Principaux renseignements
- La Pologne vise à constituer l’armée la plus puissante d’Europe centrale au sein de l’OTAN d’ici 2030.
- De graves pénuries en matière de défense aérienne obligent l’Ukraine à compter sur les stocks fragiles de ses alliés.
- Lockheed Martin augmente la production de missiles PAC-3 pour répondre à la demande mondiale urgente.
Le Salon international de l’industrie de la défense (MSPO) de Kielce, en Pologne, est devenu le troisième plus grand événement européen dédié à la défense, ayant connu une croissance significative au cours des vingt dernières années. L’un des points essentiels abordés lors du salon est la grave pénurie de capacités de défense aérienne
Cette expansion est alimentée par l’ambition stratégique de la Pologne de mettre en place l’armée la plus puissante de la région d’Europe centrale au sein de l’OTAN. D’ici 2030, la Pologne prévoit de porter ses forces armées à 500 000 membres, dont 300 000 militaires d’active et 200 000 réservistes en état de haute disponibilité, soutenus par des unités médicales et informatiques spécialisées.
Pressions sur la sécurité régionale
L’importance de cet événement est encore amplifiée par le conflit en cours en Ukraine et l’agression historique de la Russie envers la Pologne.
Contrairement à des salons similaires qui ont lieu tous les deux ans, le MSPO se tient chaque année afin de répondre aux besoins immédiats en matière de sécurité engendrés par la guerre qui fait rage à proximité.
S’attaquer au problème
L’un des thèmes centraux du salon est la grave pénurie de capacités de défense aérienne, mise en évidence par les campagnes persistantes de tirs de missiles et de drones menées par la Russie contre les villes ukrainiennes. L’intercepteur PAC-3 MSE, utilisé par le système américain Patriot, est particulièrement vital car il constitue pratiquement la seule défense efficace contre les missiles balistiques russes.
Pour pallier ce déficit, l’armée américaine a récemment signé un contrat record avec Lockheed Martin. Ce contrat vise à faire passer la production annuelle d’environ 600 à 2 000 missiles d’ici 2030.
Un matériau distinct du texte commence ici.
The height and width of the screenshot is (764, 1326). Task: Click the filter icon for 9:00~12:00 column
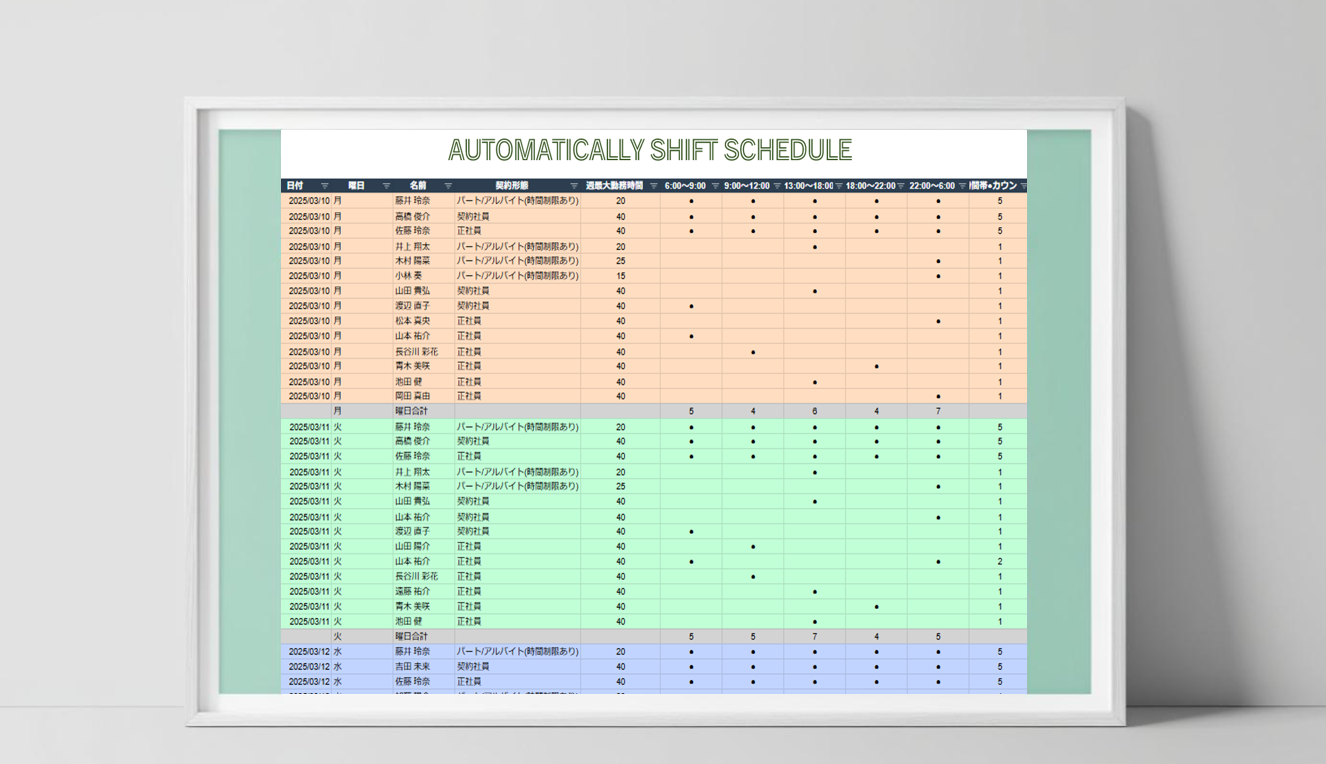(x=777, y=186)
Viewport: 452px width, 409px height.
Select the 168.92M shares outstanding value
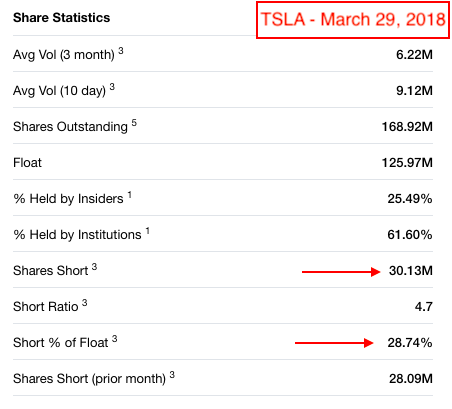coord(407,127)
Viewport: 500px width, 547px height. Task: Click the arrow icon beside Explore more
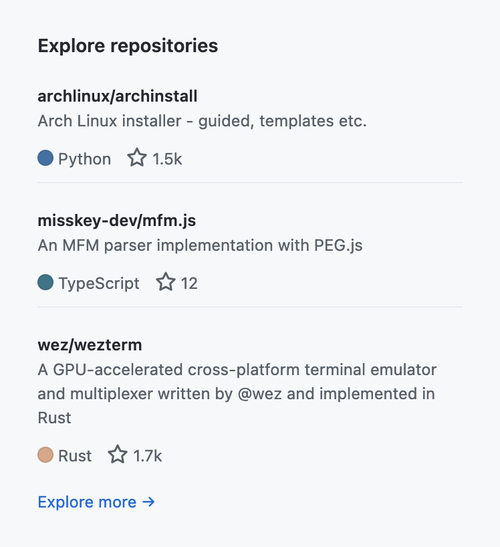148,502
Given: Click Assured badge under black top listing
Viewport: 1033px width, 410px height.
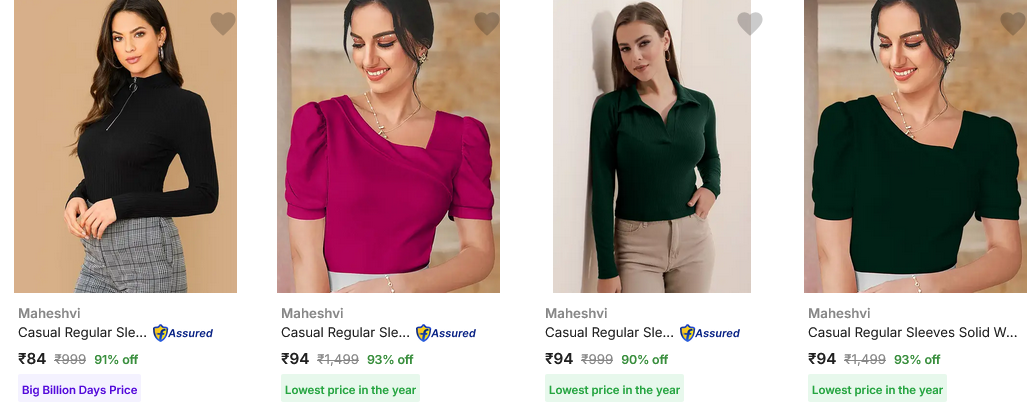Looking at the screenshot, I should pyautogui.click(x=183, y=333).
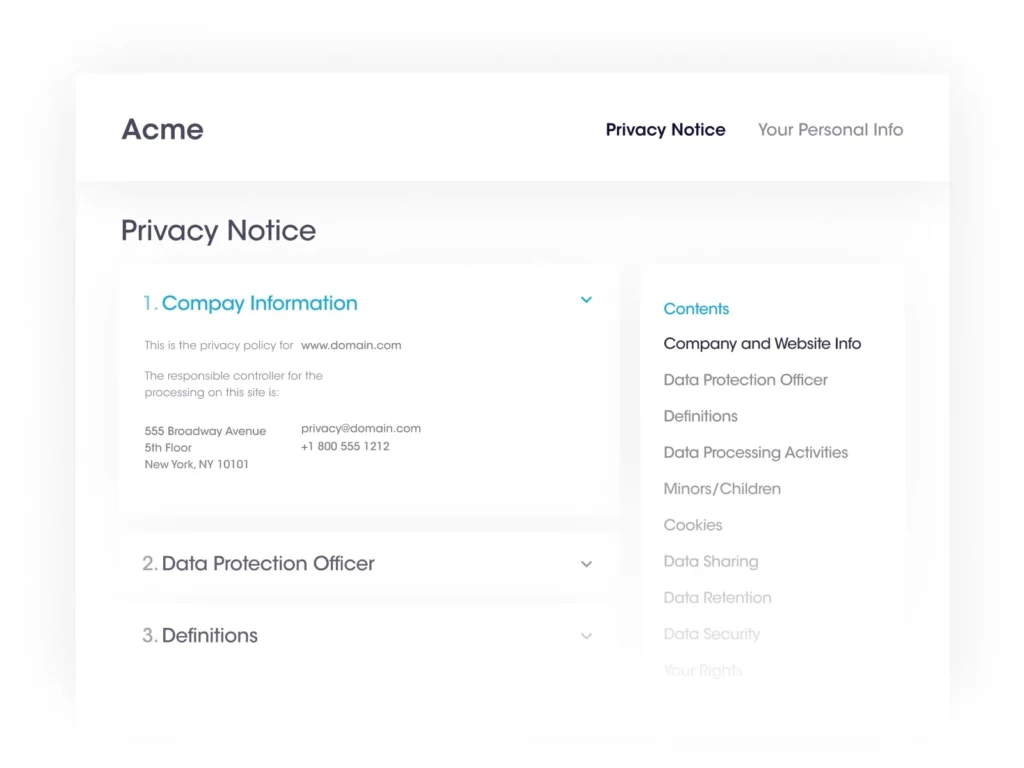Select Data Sharing in contents

[710, 562]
La lutte pour les munitions
La pénurie de ces armes a contraint le président Volodymyr Zelensky à solliciter les stocks existants d’autres pays utilisant le système Patriot. Parallèlement, l’armée de l’air ukrainienne a qualifié ses niveaux actuels de munitions de « rations de famine ».
Des porte-parole militaires ont indiqué que les représentants ukrainiens devaient fréquemment faire pression sur les groupes alliés pour obtenir de petits lots de seulement 5 à 10 missiles destinés à des systèmes tels que l’IRIS-T, le NASAMS et le PAC-3, afin de faire face aux taux de consommation élevés.
Les défis liés à l’augmentation de la production
Cette crise d’approvisionnement s’étend au-delà du système Patriot à d’autres moyens de défense ciblant les missiles de croisière et les drones à réaction. Par exemple, Diehl Defence a reconnu l’immense difficulté d’augmenter la production d’IRIS-T pour répondre à la demande croissante de l’Ukraine et de clients au Moyen-Orient.